Optimal Transport Relaxations with Application to Wasserstein GANs
This work addresses computational bottlenecks in optimal transport and GAN training, offering incremental improvements for machine learning practitioners.
The authors tackled the computational challenge of optimal transport problems by proposing a family of relaxations that regularize the problem through an additional minimization step, leading to statistical learning bounds for empirical measures. They applied this method to Wasserstein GANs, achieving running time improvements relative to benchmarks with no deterioration in testing performance (via FID).
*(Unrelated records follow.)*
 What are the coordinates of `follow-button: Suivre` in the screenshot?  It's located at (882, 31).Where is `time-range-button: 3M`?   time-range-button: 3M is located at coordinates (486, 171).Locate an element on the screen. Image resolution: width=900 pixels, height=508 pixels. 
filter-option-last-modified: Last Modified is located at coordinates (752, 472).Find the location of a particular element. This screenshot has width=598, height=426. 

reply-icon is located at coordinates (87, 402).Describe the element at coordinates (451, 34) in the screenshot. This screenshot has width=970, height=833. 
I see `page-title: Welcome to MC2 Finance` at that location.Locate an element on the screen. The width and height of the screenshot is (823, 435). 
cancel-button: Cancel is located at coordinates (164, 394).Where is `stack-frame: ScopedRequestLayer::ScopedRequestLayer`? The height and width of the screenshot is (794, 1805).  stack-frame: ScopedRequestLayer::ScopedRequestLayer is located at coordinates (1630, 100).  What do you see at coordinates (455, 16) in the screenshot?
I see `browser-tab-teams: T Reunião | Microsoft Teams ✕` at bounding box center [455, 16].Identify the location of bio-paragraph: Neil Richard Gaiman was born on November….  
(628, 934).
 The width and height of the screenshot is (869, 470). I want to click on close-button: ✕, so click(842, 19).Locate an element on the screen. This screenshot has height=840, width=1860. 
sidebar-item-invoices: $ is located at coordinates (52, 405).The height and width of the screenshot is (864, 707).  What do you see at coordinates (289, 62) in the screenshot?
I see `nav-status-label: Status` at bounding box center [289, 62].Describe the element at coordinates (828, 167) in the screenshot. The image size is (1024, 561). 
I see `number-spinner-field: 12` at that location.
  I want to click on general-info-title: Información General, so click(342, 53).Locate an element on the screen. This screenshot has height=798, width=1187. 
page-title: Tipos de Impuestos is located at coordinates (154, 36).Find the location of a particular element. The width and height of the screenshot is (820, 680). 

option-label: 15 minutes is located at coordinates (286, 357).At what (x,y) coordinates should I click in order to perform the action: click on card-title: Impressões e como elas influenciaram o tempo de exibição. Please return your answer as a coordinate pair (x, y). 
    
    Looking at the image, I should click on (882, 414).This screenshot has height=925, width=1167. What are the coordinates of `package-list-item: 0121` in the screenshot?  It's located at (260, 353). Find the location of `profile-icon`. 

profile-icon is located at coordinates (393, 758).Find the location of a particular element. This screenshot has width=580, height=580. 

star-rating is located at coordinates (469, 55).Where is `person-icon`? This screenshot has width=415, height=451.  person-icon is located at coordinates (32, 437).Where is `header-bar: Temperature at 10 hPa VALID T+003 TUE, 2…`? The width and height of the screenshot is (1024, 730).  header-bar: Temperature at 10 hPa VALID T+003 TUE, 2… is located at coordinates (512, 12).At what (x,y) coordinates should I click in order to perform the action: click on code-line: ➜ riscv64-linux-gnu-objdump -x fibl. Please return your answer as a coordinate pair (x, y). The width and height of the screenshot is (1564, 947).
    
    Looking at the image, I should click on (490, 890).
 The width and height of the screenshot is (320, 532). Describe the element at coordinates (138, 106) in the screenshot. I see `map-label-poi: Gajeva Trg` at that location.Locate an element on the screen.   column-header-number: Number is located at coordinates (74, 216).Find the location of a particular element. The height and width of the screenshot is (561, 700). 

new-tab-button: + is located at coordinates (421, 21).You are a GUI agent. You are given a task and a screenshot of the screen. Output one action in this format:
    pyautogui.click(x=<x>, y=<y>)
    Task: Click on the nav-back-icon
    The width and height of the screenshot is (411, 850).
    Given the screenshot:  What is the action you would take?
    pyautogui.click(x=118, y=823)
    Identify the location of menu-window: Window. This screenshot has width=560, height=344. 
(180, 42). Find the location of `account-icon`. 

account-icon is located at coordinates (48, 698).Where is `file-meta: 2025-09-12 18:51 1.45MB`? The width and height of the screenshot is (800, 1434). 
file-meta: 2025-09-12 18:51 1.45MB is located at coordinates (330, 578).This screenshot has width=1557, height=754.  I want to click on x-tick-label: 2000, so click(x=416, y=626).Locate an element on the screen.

We propose a family of relaxations of the optimal transport problem which regularize the problem by introducing an additional minimization step over a small region around one of the underlying transporting measures. The type of regularization that we obtain is related to smoothing techniques studied in the optimization literature. When using our approach to estimate optimal transport costs based on empirical measures, we obtain statistical learning bounds which are useful to guide the amount of regularization, while maintaining good generalization properties. To illustrate the computational advantages of our regularization approach, we apply our method to training Wasserstein GANs. We obtain running time improvements, relative to current benchmarks, with no deterioration in testing performance (via FID). The running time improvement occurs because our new optimality-based threshold criterion reduces the number of expensive iterates of the generating networks, while increasing the number of actor-critic iterations.